Aim of the task - Return every entry exactly, except for any pictures.

Records for the exercise -
◆ ◆ ◆ ◆
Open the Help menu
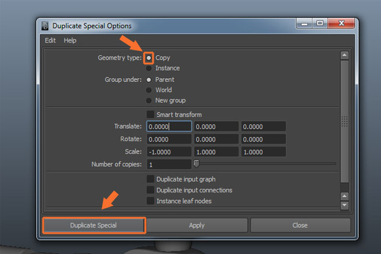The width and height of the screenshot is (381, 254). point(70,40)
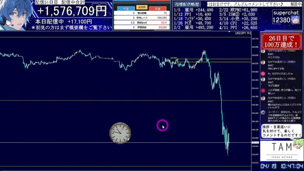This screenshot has width=304, height=171.
Task: Click the red 買建 buy button
Action: pos(157,9)
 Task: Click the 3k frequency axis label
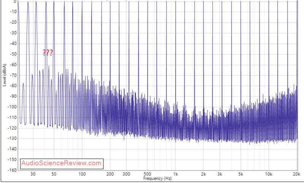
◆ ◆ ◆ ◆
Answer to this problem -
Open the Help menu
The width and height of the screenshot is (381, 254). point(70,40)
This screenshot has width=304, height=171.
Task: Click the red 買建 buy button
Action: pos(157,9)
 Task: Click the 3k frequency axis label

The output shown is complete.